Um es kurz zu machen, ich mag zwar Animes wie „Ghost in the shell“ und liebe Manga wie „Uzumaki“, bin aber weit davon entfernt ein Otaku zu sein. Dennoch finde ich es schön, wenn jemand wirklich mit ganzem Herzen Fan sein kann, so dass ich mir Amirs Erstlingswerk mal zu Gemüte führte.

Bunte Fantasiewelten

Zunächst mal muss ich sagen: der Typ ist wirklich irre, er lebt in einer Welt zwischen Realität und Fantasie, glaubt man dem Buch, bewegt er sich gedanklich den größten Teil des Tages in absurden Fantasiewelten, irgendwo zwischen Chihiros Zauberland und einem Japan der bunten Lichter und abgefahrensten Figuren, die überhaupt denkbar sind. Im Buch versucht er, seine Faszination dafür zu erklären, was aber vermutlich dennoch nur diejenigen nachvollziehen können, die mindestens einmal nach einem Studio Ghibli Film in Tränen ausgebrochen sind.

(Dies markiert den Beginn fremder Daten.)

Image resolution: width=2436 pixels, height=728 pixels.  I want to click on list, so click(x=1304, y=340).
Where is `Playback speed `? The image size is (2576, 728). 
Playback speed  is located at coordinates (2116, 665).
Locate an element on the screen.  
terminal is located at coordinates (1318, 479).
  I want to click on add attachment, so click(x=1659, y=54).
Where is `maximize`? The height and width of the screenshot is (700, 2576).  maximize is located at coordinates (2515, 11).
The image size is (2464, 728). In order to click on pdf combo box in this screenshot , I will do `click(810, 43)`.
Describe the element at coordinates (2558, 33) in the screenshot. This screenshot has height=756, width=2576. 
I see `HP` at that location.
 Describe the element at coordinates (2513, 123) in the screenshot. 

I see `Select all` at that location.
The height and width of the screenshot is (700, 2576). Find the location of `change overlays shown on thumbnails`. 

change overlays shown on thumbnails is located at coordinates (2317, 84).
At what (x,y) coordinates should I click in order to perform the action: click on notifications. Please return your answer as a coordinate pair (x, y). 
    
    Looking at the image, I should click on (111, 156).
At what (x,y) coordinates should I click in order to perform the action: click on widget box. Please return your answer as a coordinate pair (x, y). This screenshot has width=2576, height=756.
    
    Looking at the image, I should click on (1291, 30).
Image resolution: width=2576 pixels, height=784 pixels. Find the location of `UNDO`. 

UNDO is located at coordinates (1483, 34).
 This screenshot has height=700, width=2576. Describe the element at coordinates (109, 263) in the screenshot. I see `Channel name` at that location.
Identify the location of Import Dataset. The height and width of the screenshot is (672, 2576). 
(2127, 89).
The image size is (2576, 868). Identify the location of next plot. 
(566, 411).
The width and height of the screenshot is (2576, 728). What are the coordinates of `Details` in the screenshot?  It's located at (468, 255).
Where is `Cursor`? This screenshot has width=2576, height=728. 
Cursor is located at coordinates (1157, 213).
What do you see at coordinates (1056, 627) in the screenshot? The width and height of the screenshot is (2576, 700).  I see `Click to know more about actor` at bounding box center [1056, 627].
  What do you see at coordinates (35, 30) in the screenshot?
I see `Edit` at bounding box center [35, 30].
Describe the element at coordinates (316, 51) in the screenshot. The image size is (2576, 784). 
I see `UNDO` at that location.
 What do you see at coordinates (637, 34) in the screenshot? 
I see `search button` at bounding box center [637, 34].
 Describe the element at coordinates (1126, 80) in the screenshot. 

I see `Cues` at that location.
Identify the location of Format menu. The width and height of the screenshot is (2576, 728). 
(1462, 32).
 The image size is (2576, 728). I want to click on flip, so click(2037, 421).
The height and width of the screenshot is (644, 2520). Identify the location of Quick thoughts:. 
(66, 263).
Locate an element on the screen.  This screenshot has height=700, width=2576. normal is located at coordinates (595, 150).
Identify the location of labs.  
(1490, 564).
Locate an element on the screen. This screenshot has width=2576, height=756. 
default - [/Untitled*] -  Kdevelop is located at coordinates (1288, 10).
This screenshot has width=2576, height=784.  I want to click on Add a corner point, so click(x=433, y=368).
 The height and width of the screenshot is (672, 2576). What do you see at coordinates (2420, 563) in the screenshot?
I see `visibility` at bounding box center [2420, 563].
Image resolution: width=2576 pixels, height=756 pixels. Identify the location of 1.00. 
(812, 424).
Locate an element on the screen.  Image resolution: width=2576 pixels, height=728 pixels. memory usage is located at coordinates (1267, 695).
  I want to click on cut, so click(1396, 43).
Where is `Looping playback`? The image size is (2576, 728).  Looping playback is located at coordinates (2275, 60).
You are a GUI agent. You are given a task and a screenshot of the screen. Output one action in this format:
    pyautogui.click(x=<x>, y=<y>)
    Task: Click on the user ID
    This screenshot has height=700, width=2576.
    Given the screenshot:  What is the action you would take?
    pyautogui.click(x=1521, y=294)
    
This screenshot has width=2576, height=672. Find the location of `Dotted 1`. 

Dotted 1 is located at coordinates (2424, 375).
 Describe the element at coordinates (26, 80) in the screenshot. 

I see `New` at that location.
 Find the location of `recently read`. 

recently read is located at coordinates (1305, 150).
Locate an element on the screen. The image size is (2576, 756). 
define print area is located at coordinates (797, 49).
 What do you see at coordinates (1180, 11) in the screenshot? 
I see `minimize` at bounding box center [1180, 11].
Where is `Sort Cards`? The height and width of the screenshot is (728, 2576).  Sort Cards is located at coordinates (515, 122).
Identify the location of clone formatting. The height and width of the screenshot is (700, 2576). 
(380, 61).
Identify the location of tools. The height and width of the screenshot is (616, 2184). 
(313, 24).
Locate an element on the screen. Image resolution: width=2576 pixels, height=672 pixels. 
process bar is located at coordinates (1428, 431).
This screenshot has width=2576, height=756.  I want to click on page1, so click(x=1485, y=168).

Nebenbei beschreibt Kurono die Szene als eine Art große Familie, zu der man entweder dazugehört oder eben nicht. So schildert er Erlebnisse mit Fans seines Kanals, die ihm sehr zu Herzen gingen und denen er Herzenswünsche erfüllen konnte. Diese Szenen drohen zwar manchmal etwas kitschig zu geraten, wirken aber authentisch und zeigen recht interessant, wie ein großer Youtuber seine Reichweite für etwas Gutes nutzen kann.

Unvorhersehbare Erzählweise

Ebenso beschreibt er aber auch Ablehnung, die er erfahren hat, vom Ausgelachtwerden bis hin zum Mut, sich zu outen, dass man als Erwachsener noch „diese japanischen Comics“ guckt. Das erinnert mich oft an die Zeit als ich noch viel mehr Bollywoodfilme guckte und ja auch für ein großes deutsches Bollywoodmagazin geschrieben habe. Auch das war damals eine Szene, die von vielen bestenfalls milde belächelt wurde, und gerade als Mann musstest du immer wieder erklären, warum du dir Filme ansiehst, in denen die Darsteller aus heiterem Himmel zu singen anfangen.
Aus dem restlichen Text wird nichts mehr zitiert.